According to the Finance Ministry’s projection, debt repayment will continue to increase in the coming years. By the fiscal year 2029-30, it will stand at $515 million. After that, the loan repayment will continue to decrease.
Why debt increased?
The government borrows most of its foreign debt from organizations such as the World Bank and the Asian Development Bank (ADB) and from countries such as Japan, China, Russia and India. All these loans are taken mainly as project implementation and budget support.
According to the Economic Relations Department (ERD) last December, the World Bank, Japan, ADB and China were among the top lending countries and institutions in the fiscal year 2022-23. Chinese debt has grown significantly in recent times.
The government is implementing several big projects with foreign funding. These include Rooppur Nuclear Power Plant, Padma Bridge Rail Link Project, Metrorail (Line-6), Hazrat Shahjalal International Airport Third Terminal, Karnaphuli Tunnel, Matarbari Coal Power Station, Chittagong-Cox’s Bazar Railway etc. There are questions about the terms of some project loans and their usefulness.
The government has started trying to rein in foreign debt, especially bilateral debt. ERD said that they have increased the verification process for taking bilateral loans. Compared to last June, foreign debt decreased slightly in September.
No official statement from ERD was received yesterday on the matter. However, a responsible officer of the department told Prothom Alo on condition of anonymity that Bangladesh Bank accounts for all types of foreign loans. And with ERD’s accounting project support. As a result, the two accounts will not match.
Debt repayment pressure increasing
As the debt increases, the interest payment pressure also increases. A large allocation has to be kept in the budget for debt repayment. In the budget of the financial year 2023-24, an allocation of Tk 12,376 crore has been kept for payment of interest on foreign loans. In the revised budget of the previous financial year, this allocation was Tk 9,322 crores.
According to the Finance Ministry’s projection, debt repayment will continue to increase in the coming years. By the fiscal year 2029-30, it will stand at $515 million. After that, the loan repayment will continue to decrease.
Although foreign debt and debt repayment pressure has increased, exports, expatriate income and foreign investment are not increasing. An eight-year statistical analysis shows that during this period the debt has increased by about 135 percent (as on September).
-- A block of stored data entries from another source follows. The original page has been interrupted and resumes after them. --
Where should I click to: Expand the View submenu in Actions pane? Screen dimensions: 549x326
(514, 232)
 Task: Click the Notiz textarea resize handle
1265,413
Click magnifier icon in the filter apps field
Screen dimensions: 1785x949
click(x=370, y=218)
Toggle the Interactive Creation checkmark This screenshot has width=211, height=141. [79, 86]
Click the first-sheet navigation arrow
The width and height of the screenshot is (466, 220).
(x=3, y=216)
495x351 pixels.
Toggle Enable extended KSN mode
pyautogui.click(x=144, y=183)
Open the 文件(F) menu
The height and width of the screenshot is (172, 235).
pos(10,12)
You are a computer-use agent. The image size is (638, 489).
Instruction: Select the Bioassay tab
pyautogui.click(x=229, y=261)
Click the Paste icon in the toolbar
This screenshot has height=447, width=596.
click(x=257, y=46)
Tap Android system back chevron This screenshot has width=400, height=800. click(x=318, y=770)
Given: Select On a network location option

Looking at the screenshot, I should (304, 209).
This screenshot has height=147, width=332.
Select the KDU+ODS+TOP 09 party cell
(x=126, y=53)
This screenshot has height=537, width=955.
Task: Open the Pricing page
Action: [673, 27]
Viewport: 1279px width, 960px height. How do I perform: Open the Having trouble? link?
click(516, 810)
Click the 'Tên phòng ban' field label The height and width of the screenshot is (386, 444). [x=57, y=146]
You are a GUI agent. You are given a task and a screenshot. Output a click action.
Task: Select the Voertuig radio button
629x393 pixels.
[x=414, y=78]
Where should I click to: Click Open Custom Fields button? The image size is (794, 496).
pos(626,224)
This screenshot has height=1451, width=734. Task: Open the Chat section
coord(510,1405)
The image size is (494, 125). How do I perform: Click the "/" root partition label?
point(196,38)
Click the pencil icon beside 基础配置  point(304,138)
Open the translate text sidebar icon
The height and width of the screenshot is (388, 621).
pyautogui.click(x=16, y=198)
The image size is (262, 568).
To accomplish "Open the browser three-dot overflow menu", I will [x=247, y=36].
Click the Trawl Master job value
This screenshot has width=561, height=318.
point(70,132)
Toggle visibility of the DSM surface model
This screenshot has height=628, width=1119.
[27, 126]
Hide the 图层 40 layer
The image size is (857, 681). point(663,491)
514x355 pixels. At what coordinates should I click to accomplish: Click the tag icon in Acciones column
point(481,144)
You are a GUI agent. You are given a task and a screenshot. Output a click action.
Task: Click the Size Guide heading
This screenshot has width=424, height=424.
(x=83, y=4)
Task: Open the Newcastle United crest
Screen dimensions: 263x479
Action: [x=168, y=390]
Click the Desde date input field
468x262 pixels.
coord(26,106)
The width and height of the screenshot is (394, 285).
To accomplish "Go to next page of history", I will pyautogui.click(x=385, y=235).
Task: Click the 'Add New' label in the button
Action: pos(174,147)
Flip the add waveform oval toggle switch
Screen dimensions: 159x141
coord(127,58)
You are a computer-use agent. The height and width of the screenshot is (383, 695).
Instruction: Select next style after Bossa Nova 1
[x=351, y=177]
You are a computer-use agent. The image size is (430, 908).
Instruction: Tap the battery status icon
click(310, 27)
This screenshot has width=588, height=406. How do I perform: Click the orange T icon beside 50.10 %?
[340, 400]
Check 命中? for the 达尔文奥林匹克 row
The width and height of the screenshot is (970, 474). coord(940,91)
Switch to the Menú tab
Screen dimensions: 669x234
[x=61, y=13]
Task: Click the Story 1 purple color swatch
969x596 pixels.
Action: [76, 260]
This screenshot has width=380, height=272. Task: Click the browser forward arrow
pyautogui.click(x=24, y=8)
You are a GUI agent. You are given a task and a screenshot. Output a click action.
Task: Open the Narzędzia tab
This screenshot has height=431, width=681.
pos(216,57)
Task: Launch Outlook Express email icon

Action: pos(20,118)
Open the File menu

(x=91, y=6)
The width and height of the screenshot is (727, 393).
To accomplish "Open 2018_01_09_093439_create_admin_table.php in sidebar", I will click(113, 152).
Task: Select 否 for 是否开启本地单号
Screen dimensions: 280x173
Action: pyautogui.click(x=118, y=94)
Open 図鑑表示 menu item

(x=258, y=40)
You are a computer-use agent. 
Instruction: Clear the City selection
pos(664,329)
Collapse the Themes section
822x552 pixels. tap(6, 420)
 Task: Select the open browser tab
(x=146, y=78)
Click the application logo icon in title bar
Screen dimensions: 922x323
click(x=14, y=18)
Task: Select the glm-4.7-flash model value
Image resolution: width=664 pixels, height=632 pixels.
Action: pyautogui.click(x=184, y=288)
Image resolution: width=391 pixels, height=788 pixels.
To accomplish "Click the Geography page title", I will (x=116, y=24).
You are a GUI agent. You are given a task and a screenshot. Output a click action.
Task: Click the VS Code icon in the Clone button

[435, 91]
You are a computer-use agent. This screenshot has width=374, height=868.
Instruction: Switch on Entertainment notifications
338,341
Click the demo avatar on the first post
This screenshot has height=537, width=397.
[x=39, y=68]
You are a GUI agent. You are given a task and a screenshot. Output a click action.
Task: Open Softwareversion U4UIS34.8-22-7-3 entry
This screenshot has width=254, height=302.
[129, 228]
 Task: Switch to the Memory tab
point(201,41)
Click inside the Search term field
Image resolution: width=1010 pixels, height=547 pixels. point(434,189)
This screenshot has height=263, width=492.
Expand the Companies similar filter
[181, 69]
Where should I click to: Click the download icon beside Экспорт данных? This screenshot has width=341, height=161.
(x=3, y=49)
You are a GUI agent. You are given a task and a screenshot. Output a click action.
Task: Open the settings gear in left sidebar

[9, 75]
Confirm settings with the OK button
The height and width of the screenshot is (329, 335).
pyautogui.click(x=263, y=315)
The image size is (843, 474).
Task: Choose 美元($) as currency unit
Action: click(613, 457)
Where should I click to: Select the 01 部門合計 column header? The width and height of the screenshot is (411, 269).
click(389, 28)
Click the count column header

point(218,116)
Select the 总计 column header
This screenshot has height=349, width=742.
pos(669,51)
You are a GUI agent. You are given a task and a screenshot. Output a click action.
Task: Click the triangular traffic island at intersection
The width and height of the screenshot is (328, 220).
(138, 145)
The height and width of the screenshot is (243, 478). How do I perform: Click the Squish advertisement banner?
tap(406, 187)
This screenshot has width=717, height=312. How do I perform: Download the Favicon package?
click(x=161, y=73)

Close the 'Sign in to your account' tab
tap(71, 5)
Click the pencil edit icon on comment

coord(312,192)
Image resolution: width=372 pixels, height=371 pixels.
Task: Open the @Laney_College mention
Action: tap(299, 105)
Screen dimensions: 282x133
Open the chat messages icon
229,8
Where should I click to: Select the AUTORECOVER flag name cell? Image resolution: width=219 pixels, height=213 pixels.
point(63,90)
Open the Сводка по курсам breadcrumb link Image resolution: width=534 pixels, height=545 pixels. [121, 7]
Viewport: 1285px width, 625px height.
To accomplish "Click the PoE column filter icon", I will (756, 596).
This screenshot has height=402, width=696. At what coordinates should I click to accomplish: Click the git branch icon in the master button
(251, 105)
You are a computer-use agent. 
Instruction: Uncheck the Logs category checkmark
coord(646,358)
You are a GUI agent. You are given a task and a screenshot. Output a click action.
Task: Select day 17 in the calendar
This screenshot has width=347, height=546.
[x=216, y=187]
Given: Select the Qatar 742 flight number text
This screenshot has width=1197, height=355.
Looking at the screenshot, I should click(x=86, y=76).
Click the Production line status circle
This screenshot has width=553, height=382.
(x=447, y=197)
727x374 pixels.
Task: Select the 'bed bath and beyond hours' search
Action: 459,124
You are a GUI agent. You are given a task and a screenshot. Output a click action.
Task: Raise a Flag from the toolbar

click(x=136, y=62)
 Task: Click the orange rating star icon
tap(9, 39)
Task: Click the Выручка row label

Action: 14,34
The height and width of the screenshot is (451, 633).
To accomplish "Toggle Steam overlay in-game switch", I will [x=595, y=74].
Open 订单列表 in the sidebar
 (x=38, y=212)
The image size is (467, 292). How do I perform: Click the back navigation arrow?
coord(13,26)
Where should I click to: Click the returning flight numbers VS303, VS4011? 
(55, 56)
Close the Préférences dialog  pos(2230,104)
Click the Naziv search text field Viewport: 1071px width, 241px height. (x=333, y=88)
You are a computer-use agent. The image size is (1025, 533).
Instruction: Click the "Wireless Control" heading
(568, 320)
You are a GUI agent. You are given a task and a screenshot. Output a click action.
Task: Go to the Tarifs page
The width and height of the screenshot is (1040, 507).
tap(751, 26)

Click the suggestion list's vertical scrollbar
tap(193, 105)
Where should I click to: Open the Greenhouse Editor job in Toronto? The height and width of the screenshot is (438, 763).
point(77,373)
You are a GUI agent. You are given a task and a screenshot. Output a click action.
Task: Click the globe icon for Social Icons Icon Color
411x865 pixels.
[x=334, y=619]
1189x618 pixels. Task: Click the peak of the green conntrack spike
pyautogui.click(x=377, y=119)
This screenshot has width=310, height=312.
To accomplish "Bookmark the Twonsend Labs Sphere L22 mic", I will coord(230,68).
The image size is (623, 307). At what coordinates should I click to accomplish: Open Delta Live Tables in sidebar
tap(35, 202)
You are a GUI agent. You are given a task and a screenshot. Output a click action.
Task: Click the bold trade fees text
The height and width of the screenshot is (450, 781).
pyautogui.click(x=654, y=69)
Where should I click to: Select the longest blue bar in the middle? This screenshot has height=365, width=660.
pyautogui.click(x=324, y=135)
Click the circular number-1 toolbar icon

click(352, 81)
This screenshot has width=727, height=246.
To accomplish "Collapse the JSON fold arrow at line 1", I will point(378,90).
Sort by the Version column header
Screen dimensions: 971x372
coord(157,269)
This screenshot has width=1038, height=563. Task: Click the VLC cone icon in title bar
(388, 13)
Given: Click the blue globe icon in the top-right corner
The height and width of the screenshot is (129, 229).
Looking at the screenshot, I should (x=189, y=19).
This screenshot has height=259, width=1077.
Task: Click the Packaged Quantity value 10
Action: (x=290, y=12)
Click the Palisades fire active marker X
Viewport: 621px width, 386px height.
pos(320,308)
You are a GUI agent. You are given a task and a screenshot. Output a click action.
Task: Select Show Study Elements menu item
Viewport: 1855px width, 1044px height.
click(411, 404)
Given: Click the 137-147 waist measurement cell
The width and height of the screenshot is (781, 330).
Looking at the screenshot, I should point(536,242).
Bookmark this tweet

But export income increased by 62%, expatriate income by 60% and foreign investment by 60%. In these three sectors, the foreign exchange reserves of Bangladesh Bank have decreased without increasing the ratio of income to loans.
According to Bangladesh Bank, the ratio of foreign currency reserves to foreign loans in 2015-16 was about 74 percent. In the last financial year, it has come down to 25 percent. In 2021, Bangladesh’s reserves were $4,800 billion, which is now $2,524 billion (less than $2,000 billion according to the IMF formula).
Currently, the country has a current account surplus, but there is a large deficit in terms of finances. According to the data of Bangladesh Bank, the financial deficit was 5.23 billion dollars at the end of last December. And at the end of January, the financial deficit has increased to $735 million. One of the reasons for this deficit is the increased pressure to repay foreign debt.